Welles’s generational disparity from the characters filling out this complex NYC love triangle between a free-spirited woman (Tuesday Weld, beautifully heartbreaking here as the only BBS female protagonist) who dates a charming square (Philip Proctor), but can’t seem to pull herself away from a flaky, dangerous former lover (Nicholson), is all-too-apparent. Welles’s psychedelic, possibly omnipotent magician could only exist outside this narrative of the counterculture in Gotham. He’s the cinematic bad boy of the previous generation working with the cinematic bad boys of the hippie age. Like members of the BBS community, Welles enjoyed every aspect of creative film production, but his career rose-and-fell tragically in part because of his insistent personality.

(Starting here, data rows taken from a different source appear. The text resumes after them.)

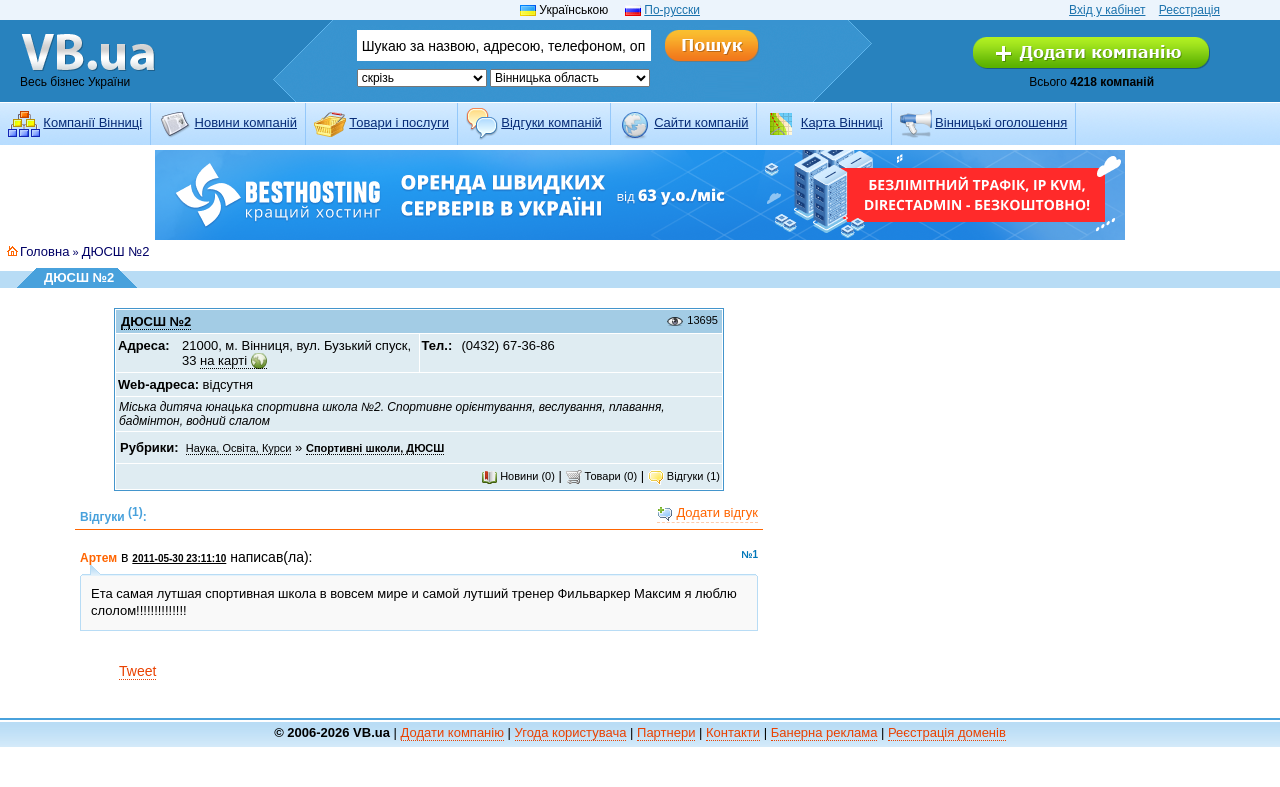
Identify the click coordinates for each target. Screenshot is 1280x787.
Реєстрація (1189, 10)
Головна (44, 251)
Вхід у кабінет (1107, 10)
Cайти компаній (701, 122)
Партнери (666, 732)
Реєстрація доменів (947, 732)
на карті (223, 360)
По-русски (672, 10)
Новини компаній (246, 122)
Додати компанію (452, 732)
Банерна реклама (824, 732)
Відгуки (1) (684, 476)
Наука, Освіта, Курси (239, 448)
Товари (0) (602, 476)
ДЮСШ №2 (116, 251)
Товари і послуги (399, 122)
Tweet (137, 671)
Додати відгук (707, 514)
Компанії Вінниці (92, 122)
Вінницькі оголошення (1001, 122)
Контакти (733, 732)
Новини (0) (518, 476)
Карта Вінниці (842, 122)
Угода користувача (571, 732)
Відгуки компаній (551, 122)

But Welles, as he demonstrated in nearly all his films as director and as he would later say bluntly in F for Fake, considered himself a cinematic magician, a manipulator who forces your perspective simultaneously for your own amusement as well as his benefit. The experience of magic is collective, but it’s dependant on the will of the individual. And this aspect of Welles’s own personality concisely sums up the drama that motivates A Safe Place. The film’s central couple experiences turmoil because of their disparate perspectives on the potential for magic and the power of the inexplicable in everyday life, which at the time merged countercultural sensibilities and New Age philosophy as depicted here.
When Weld asks for Proctor’s pseudo-astrological “number,” all he can think of is to tell her how to call his phone, and when Weld and her fellow hippie friends attempt to reach the spirits of beyond with an Ouija-like exercise, Proctor explains the psychological and physiological factors that make the cup move. Proctor, endearingly impressed and satisfied by reality itself, is essentially a buzzkill for his lover and her friends who want to believe in something beyond what we see and hear. And Jaglom doesn’t simply situate this countercultural need for magic recreationally, but as a deep need for escape, illustrated most powerfully with Gwen Welles’s verite-esque, fourth-wall-breaking confession of suicidal tendencies.
The countercultural cinema of New Hollywood, then, not only attempted to reflect social reality and new political sensibilities onscreen, but to provide exactly the “magic” they sought to experience (how else could one describe a movie like Head?). This aspect of A Safe Place is rooted in the tradition of the New York 1960s avant-garde, which was composed of filmmakers who believed cinema could induce a transcendent experience equal to or even greater than psychedelic drugs. This is why Flaming Creatures director Jack Smith’s famous impassioned assertion that “magic is real” should not be understood as a metaphor, but as a directive. But what A Safe Place suggests so poignantly is that this magic is sought not so much to experience the otherwordly or to escape the oppressively mundane nature of reality, but, as the title suggests, to find something more reliable and comforting than reality. Magic in A Safe Place is everywhere, but it’s also tragically elusive.